According to the Wall Street Journal (registration required) today, MySpace is getting ready to release some interesting data to law-enforcement authorities. According to the Journal, “MySpace says it has identified and deleted the profiles of about 7,000 registered sex offenders”.

Wow. Seven thousand. Sex offenders. On MySpace. With your kid.

And that’s just the ones they know about. The article quoted Connecticut Attorney General Richard Blumenthal:

Mr. Blumenthal commended MySpace for its release but said the data are “limited in ultimate value because convicted-sex-offender profiles are probably just the most visible tip of the predator problem on MySpace.” He added that “the real problem now is the thousands of other predators that have never been convicted or are using aliases.” (emphasis mine)

What does this mean for you? It means that if you have kids, you had better make sure that you are aware of and involved with their online experience. It’s not just MySpace, either. Your kids might not be on MySpace, but even simple Google search can take you some places that will make your eyes burn.

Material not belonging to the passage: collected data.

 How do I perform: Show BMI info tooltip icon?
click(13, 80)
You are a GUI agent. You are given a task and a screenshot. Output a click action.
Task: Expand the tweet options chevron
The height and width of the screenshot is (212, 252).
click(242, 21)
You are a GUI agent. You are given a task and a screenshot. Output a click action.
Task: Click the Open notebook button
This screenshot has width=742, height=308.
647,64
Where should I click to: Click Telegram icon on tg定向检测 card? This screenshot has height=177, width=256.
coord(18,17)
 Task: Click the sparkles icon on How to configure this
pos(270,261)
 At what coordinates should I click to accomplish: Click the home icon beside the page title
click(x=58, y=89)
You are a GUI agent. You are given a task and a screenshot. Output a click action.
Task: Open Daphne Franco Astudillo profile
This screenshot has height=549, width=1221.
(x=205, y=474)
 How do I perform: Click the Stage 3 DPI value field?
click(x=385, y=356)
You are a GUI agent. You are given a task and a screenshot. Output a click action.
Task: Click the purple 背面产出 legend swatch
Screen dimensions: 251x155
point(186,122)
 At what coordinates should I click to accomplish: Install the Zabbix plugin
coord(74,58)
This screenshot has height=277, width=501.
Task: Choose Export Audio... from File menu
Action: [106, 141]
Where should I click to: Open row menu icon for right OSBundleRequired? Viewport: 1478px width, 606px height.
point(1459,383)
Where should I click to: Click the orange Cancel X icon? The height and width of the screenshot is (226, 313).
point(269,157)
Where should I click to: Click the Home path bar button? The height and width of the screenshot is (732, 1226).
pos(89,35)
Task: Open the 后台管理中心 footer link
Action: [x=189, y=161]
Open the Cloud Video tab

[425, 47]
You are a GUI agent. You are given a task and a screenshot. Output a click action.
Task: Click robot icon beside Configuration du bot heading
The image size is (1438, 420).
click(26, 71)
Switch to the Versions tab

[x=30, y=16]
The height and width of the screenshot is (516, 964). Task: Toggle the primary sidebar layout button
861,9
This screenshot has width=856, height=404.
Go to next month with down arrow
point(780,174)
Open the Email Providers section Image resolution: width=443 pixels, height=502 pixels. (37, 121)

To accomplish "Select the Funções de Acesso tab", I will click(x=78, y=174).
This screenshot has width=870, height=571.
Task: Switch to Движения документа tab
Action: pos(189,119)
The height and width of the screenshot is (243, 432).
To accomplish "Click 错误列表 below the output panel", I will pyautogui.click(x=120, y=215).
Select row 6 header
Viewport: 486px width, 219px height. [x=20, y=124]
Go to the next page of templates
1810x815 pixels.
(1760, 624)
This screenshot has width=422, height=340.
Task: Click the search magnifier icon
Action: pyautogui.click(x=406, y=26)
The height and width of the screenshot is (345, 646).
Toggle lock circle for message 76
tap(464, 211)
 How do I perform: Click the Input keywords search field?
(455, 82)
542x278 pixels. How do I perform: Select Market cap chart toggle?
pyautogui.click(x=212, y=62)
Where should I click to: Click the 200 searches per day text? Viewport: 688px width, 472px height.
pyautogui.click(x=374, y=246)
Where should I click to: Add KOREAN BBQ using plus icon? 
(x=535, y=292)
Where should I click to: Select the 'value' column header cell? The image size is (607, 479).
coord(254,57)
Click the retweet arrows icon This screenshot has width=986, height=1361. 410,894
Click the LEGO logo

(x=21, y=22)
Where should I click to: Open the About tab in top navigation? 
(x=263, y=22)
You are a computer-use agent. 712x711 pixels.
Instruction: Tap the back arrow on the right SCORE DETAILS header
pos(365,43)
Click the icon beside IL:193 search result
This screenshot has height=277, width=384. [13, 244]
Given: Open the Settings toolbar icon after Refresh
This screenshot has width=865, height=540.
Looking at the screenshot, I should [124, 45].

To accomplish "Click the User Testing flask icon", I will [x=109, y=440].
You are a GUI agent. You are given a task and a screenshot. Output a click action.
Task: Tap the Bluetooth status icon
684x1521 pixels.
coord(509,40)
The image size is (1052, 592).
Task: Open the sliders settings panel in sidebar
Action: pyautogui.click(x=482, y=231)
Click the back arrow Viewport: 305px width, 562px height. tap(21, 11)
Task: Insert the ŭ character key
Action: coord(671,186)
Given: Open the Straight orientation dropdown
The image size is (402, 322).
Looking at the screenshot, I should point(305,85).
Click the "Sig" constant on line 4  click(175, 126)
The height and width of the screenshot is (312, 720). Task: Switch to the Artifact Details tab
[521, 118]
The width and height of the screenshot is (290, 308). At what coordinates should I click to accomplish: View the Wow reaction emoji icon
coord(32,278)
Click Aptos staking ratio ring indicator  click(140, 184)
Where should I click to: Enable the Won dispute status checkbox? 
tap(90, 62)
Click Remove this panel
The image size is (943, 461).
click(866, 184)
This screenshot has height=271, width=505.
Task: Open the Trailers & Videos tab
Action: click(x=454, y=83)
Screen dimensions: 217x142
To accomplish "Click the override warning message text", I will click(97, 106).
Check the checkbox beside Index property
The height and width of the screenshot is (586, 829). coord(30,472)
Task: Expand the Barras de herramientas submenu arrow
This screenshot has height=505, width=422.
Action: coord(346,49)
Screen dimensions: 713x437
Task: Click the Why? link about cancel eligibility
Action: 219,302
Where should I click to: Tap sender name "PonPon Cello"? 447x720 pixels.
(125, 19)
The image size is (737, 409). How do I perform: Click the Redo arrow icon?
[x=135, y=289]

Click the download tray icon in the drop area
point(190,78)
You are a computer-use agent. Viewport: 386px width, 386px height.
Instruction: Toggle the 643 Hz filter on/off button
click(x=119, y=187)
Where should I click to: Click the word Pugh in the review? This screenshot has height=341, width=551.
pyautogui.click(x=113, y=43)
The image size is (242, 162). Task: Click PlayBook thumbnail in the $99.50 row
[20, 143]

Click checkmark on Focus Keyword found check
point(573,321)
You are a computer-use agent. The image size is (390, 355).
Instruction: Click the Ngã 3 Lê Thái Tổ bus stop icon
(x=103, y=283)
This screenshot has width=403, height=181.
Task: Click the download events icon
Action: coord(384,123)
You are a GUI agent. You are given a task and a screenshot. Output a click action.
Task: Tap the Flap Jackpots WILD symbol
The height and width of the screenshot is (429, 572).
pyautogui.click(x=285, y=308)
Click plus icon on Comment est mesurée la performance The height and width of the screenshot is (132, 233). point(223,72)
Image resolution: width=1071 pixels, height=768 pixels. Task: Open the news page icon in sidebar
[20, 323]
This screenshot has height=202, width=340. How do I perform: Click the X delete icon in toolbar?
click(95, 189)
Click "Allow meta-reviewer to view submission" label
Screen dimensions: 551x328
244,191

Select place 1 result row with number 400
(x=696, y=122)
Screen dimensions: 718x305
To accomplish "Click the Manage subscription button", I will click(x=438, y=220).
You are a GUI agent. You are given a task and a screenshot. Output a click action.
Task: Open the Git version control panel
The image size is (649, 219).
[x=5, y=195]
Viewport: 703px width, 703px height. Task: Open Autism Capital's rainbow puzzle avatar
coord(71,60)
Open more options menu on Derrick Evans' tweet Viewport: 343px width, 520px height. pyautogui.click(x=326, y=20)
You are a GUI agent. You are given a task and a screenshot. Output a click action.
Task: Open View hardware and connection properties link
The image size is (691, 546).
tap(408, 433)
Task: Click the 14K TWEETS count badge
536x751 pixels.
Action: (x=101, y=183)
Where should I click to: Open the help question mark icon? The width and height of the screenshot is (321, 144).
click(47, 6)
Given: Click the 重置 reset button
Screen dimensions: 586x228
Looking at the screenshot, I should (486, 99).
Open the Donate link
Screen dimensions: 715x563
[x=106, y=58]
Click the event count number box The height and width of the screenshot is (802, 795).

It’s important to be involved with your children online. We’ve posted some great articles on Moral Metric about this. If you have kids, you need to read these articles:

Moral Metric is a really neat project I’ve been working on for a while now. We have a ton of awesome resources for parents, including articles, movie reviews, web safety products, and even video games. We also have a budding community of people who are concerned about their kids and want to make informed parenting decisions.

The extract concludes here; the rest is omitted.